ASSIGNMENT:
Below are some records. Return exactly the lines from the one with "Image resolution: width=772" to the one with "Viewport: 463px width, 547px", and nothing else.

Saved data entries:
--- START ---
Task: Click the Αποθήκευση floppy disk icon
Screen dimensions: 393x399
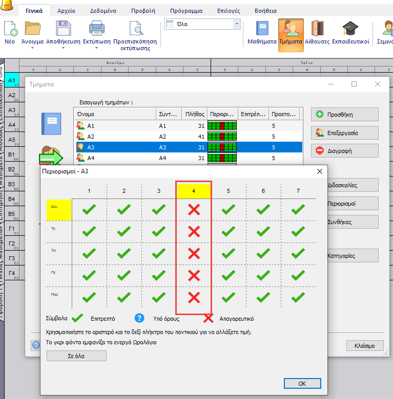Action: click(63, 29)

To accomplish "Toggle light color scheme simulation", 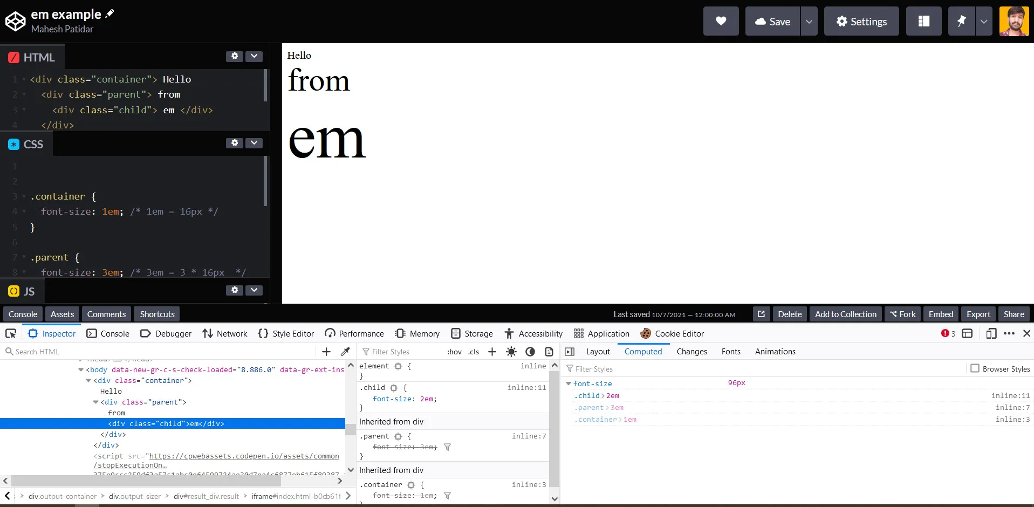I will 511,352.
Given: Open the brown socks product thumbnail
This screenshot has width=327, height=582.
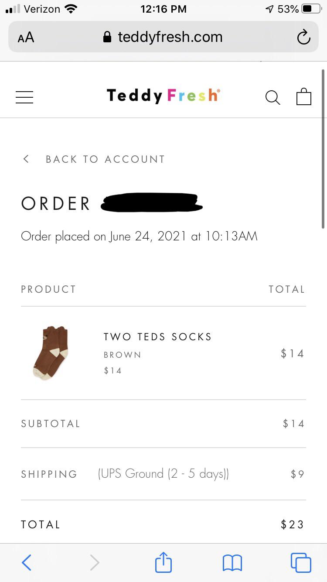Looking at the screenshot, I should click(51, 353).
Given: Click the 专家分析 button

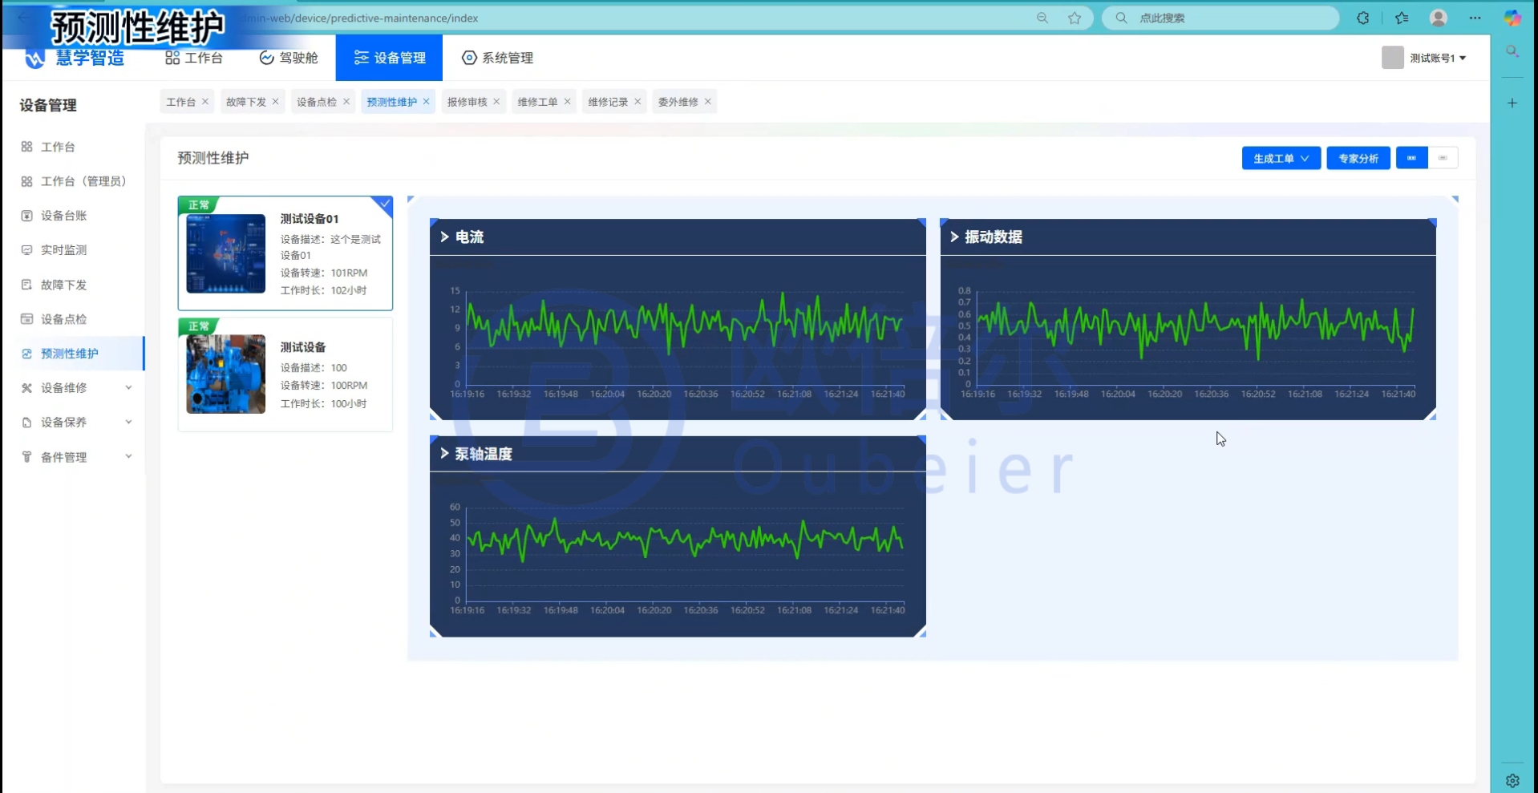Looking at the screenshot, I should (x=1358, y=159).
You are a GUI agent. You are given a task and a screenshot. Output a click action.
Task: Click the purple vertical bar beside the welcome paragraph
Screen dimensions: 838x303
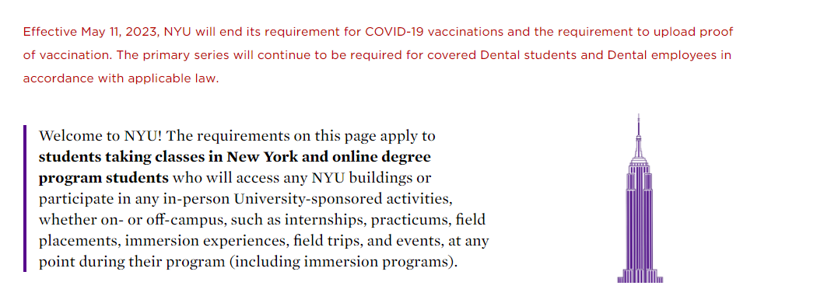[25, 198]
--- END ---
--- START ---
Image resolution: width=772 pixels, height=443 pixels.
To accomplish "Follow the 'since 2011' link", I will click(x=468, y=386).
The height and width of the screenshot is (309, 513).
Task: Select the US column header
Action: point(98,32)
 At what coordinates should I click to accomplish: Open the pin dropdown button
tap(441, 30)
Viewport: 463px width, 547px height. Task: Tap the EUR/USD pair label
--- END ---
SOLVED PROBLEM:
Image resolution: width=772 pixels, height=443 pixels.
To accomplish "Follow the 'since 2011' link", I will click(x=468, y=386).
The height and width of the screenshot is (309, 513).
Task: Select the US column header
Action: point(98,32)
 At what coordinates should I click to accomplish: Open the pin dropdown button
tap(441, 30)
Viewport: 463px width, 547px height. Task: Tap the EUR/USD pair label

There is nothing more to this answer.